Minggu, 23 Oktober 2011

SEBUAH PENGHARAPAN

Saya baru saja membaca tulisan mas Bayu Gawtama yang berjudul Menutup Mata dengan Senyuman. Di dalam tulisannya ini, mas Bayu menceritakan tentang dua kakeknya yang meninggal dengan senyuman manis di wajah.

Kakek dari ibunya dikenal sebagai orang baik. pada cucu dan dia juga memiliki anak-anak yatim. Anak-anak yatim sudah menganggapnya sebagai pengganti Ayah mereka yang entah dimana.

Kakek dari ayahnya pun demikian. Dikenal baik oleh masyarakat. Seorang tokoh masyarakat. Telah mewakafkan tanah dan masjid yang dibangun di atas tanah itu dinamakan dengan potongan namanya.

Sehingga wajar, dua orang kakeknya mas Bayu ini menutup mata dengan senyuman indah. Karena hidupnya penuh dengan amal shalih.

Usai membaca ini, saya jadi teringat pada kedua mertua saya. Mertua laki-laki menutup mata di atas sajadah, di waktu Dhuha. Entah akan menunaikan shalat Dhuha atau telah menunaikan shalat Dhuha.

Mertua perempuan diketahui sempat mengucapkan dua kalimat syahadat sebelum menemui Allah swt.

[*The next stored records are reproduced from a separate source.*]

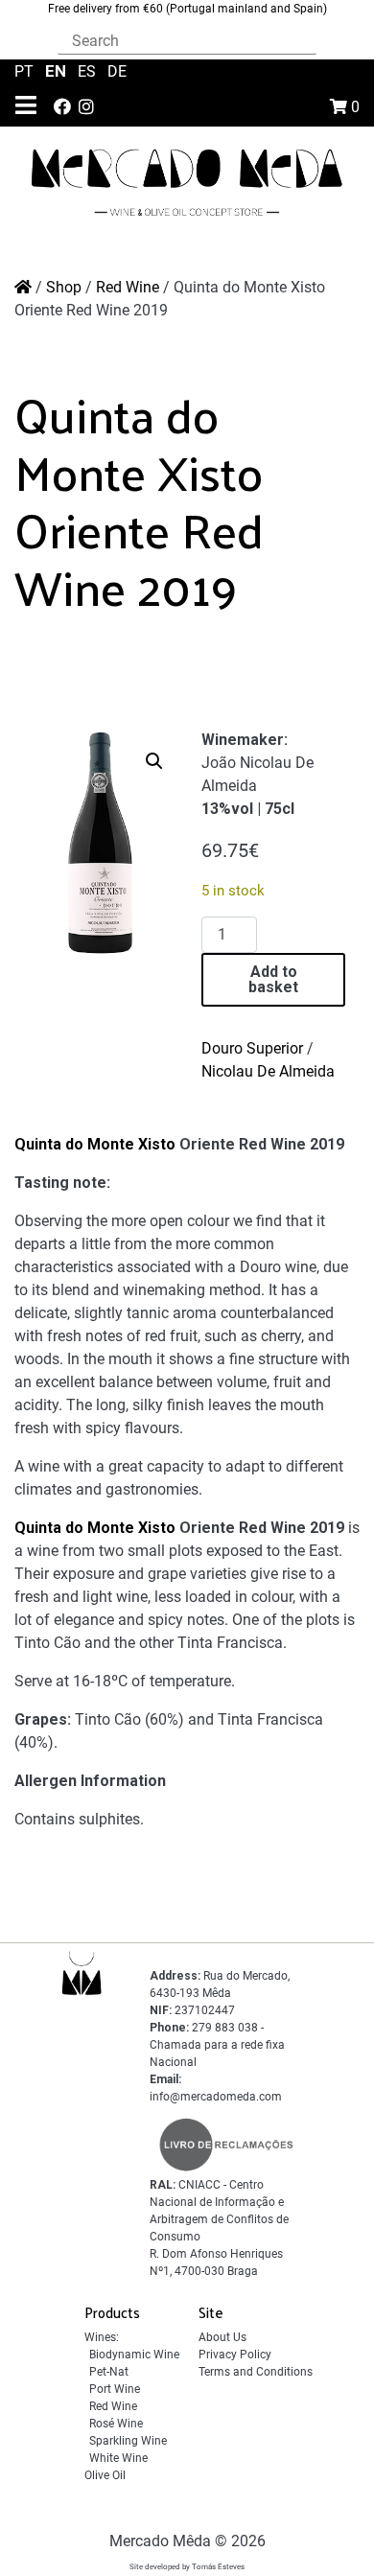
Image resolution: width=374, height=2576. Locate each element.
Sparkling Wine (128, 2441)
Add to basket (273, 979)
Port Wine (114, 2389)
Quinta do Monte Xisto (94, 1144)
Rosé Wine (116, 2423)
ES (89, 71)
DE (117, 71)
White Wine (118, 2458)
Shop (64, 287)
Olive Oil (105, 2475)
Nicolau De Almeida (268, 1071)
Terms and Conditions (256, 2372)
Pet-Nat (109, 2372)
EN (57, 71)
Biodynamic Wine (134, 2354)
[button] (154, 761)
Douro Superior (252, 1048)
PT (25, 71)
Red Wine (127, 287)
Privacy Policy (235, 2354)
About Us (222, 2337)
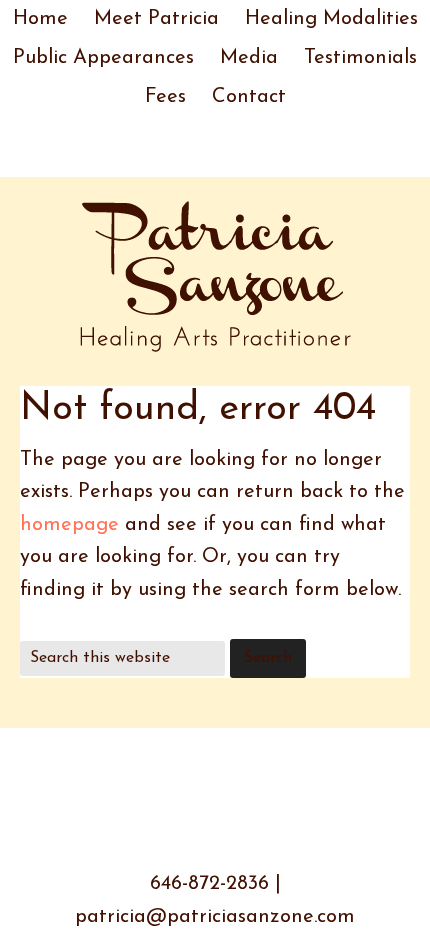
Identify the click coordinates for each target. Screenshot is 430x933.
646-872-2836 (209, 884)
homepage (69, 525)
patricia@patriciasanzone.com (215, 917)
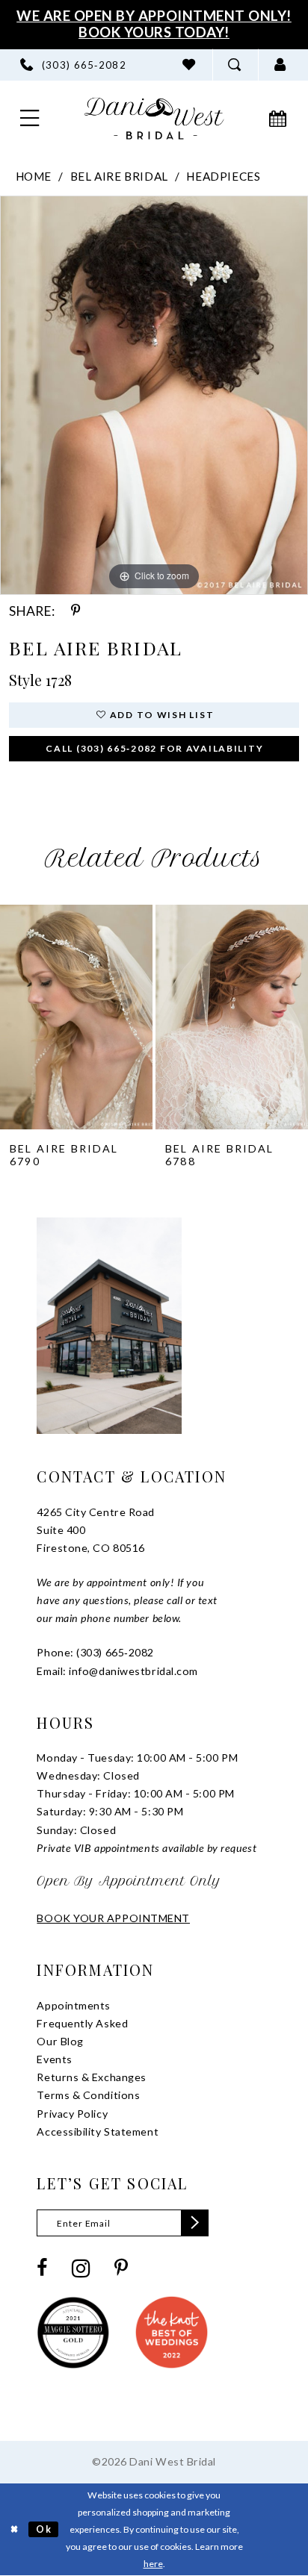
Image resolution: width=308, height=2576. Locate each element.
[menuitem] (73, 65)
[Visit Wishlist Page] (189, 65)
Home (34, 176)
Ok (44, 2529)
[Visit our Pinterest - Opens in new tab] (121, 2268)
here (153, 2563)
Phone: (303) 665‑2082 (95, 1652)
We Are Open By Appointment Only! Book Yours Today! (154, 23)
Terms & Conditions (88, 2095)
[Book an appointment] (278, 118)
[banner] (154, 118)
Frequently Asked (82, 2023)
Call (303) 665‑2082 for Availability (154, 748)
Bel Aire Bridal (119, 176)
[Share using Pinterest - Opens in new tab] (76, 611)
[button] (281, 65)
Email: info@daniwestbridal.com (117, 1671)
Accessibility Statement (97, 2131)
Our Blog (60, 2041)
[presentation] (76, 1017)
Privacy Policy (72, 2113)
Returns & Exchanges (91, 2077)
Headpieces (223, 176)
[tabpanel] (154, 395)
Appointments (74, 2005)
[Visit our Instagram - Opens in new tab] (81, 2269)
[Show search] (235, 65)
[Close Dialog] (14, 2529)
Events (54, 2059)
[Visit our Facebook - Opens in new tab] (42, 2268)
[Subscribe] (195, 2222)
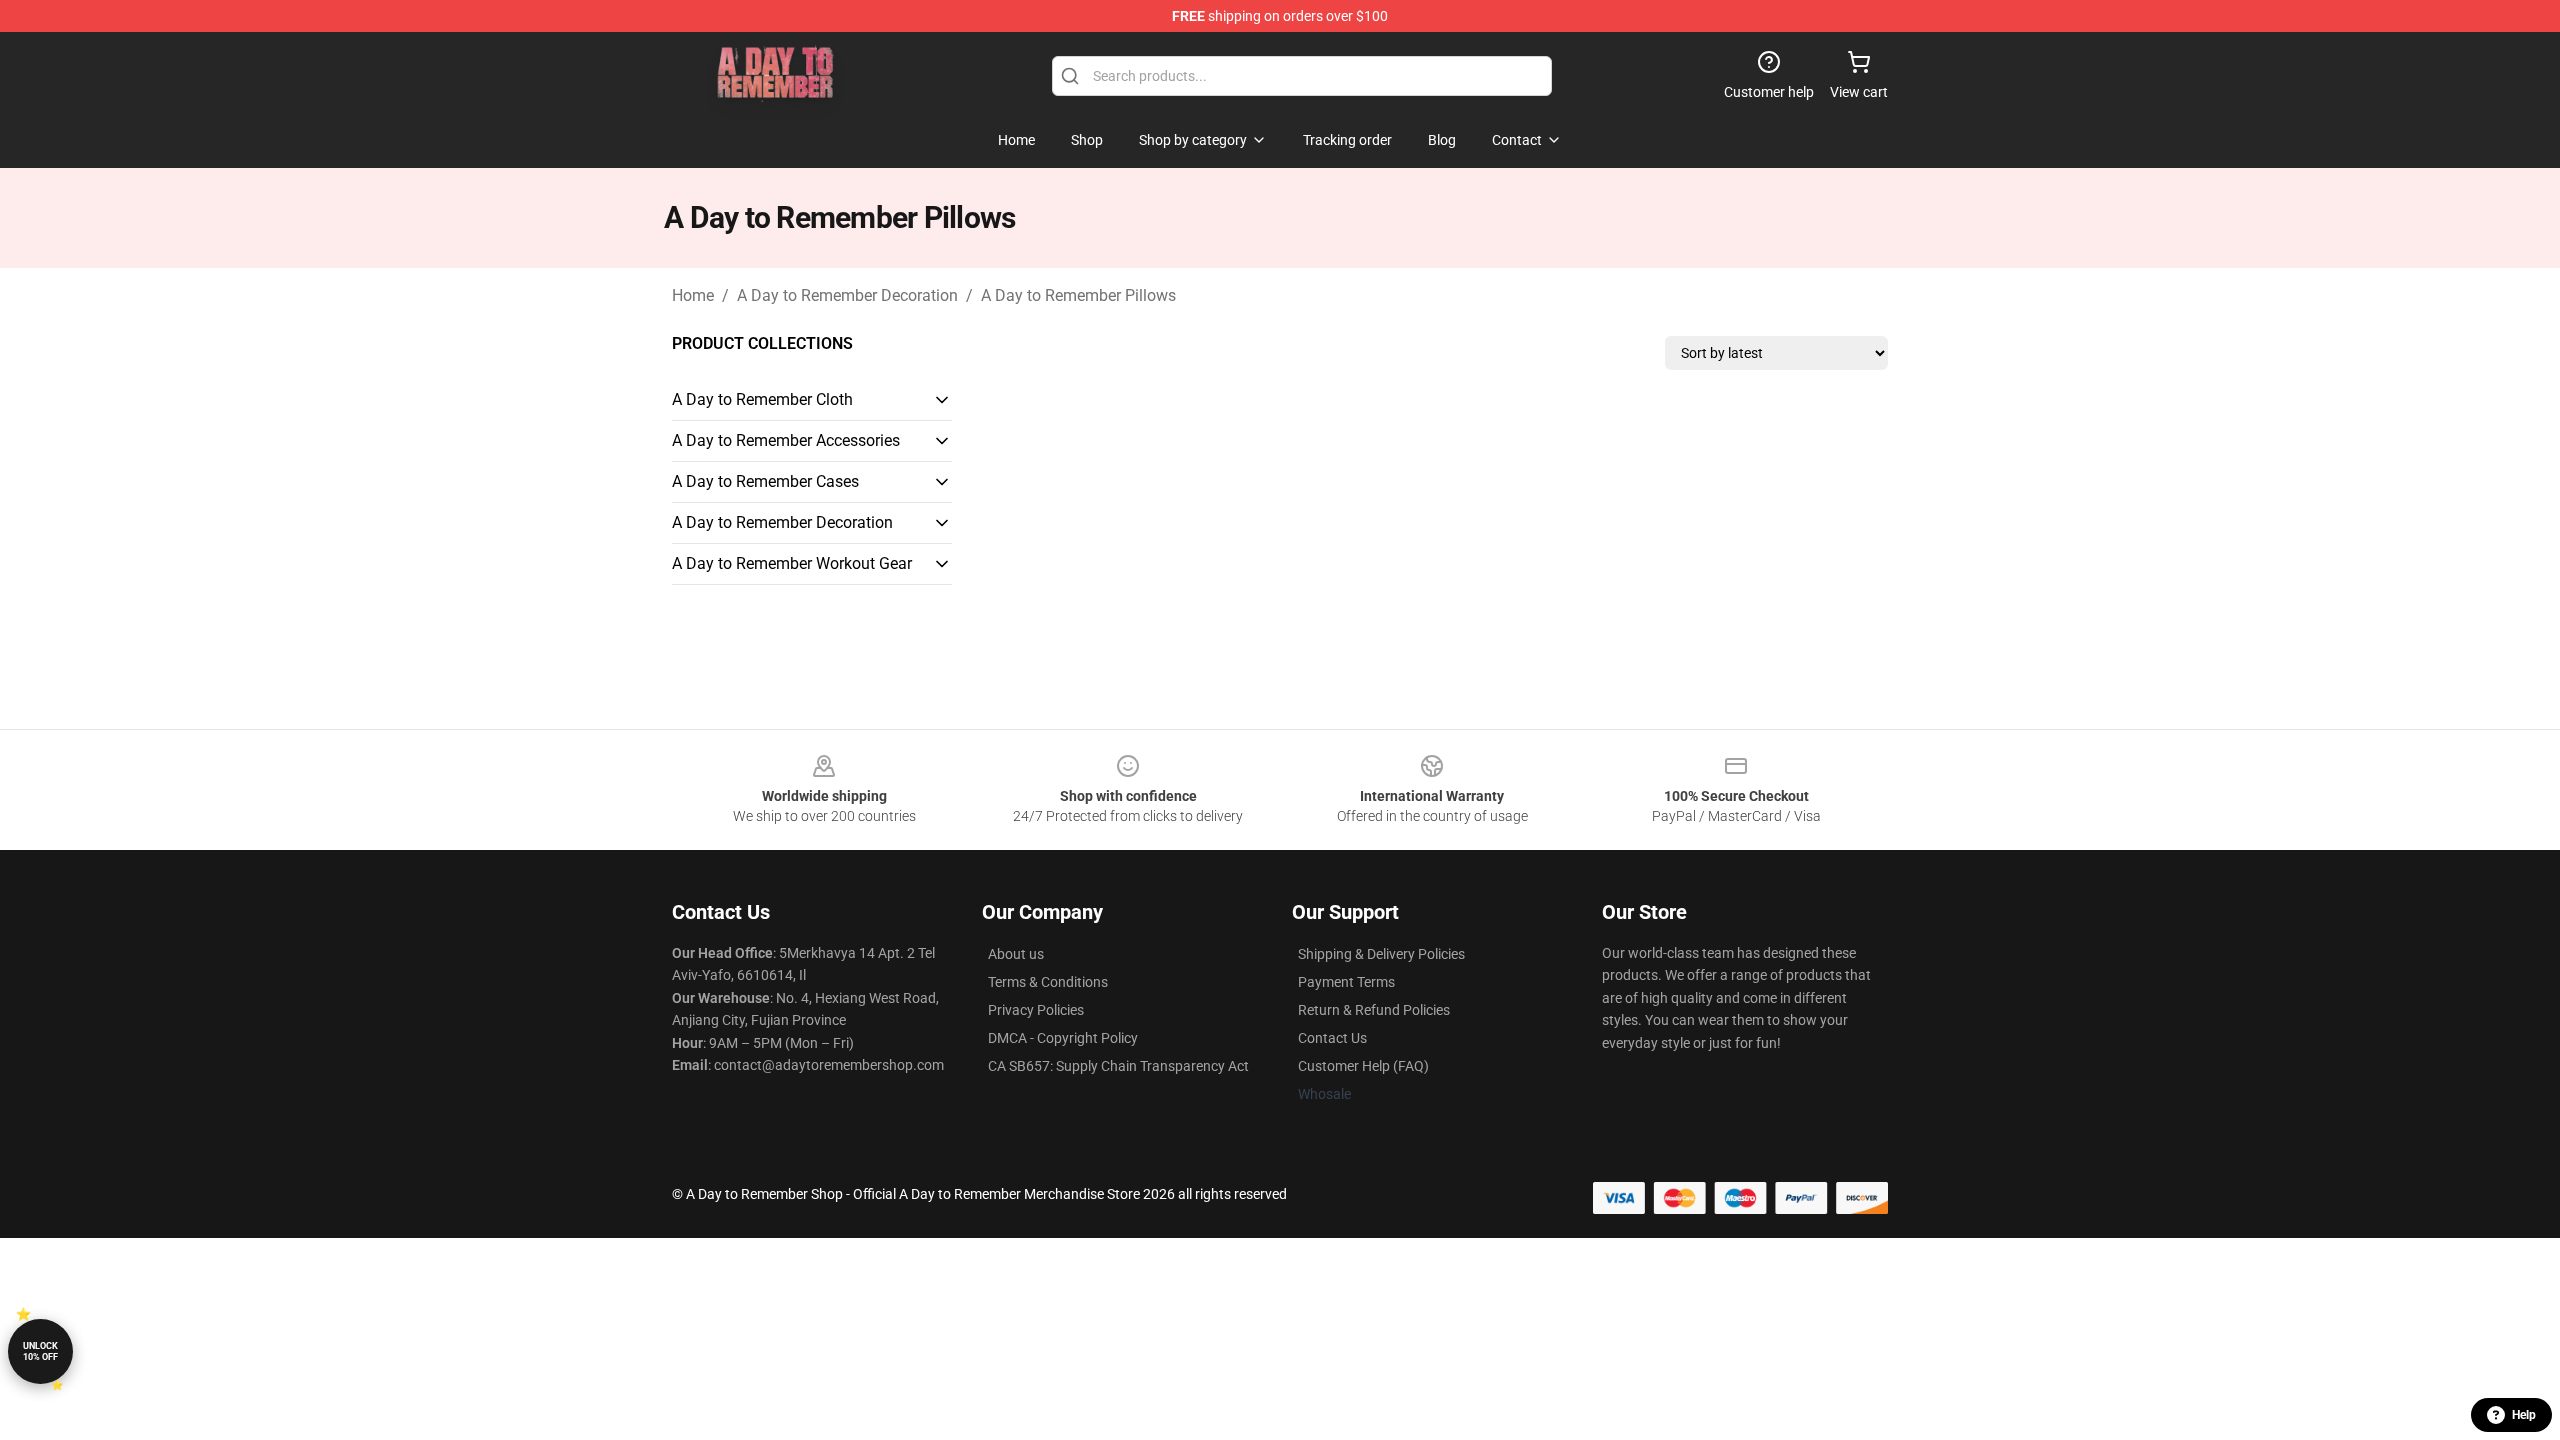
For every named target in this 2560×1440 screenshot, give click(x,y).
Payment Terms (1346, 982)
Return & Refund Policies (1374, 1010)
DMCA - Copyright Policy (1063, 1038)
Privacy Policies (1036, 1010)
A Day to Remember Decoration (847, 295)
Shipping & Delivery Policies (1381, 954)
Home (693, 295)
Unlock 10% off (40, 1351)
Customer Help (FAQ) (1363, 1066)
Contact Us (1332, 1038)
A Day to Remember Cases (765, 481)
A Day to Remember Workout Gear (792, 563)
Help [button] (2524, 1415)
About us (1016, 954)
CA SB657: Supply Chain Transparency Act (1118, 1066)
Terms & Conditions (1048, 982)
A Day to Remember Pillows (1078, 295)
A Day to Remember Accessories (786, 440)
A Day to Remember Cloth (762, 399)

Tante saya, Sumera, juga meninggal dalam rangka menolong seseorang. Tante Mera begitu panggilannya ditabrak oleh motor yang membawanya pada maut. Di hari itu, dia berniat akan menemui seorang sahabatnya untuk bersama-sama menjodohkan seseorang. Pendek kata, tante saya dan sahabatnya ingin menjadi comblang seseorang.

Namun apa hendak dikata, belum sempat mencomblang ‘sasarannya’, tante saya ditabrak motor.

Paman saya juga meninggal setelah sebelumnya ditabrak motor juga. Namun, di hari dia ditabrak, beliau dalam kondisi berpuasa.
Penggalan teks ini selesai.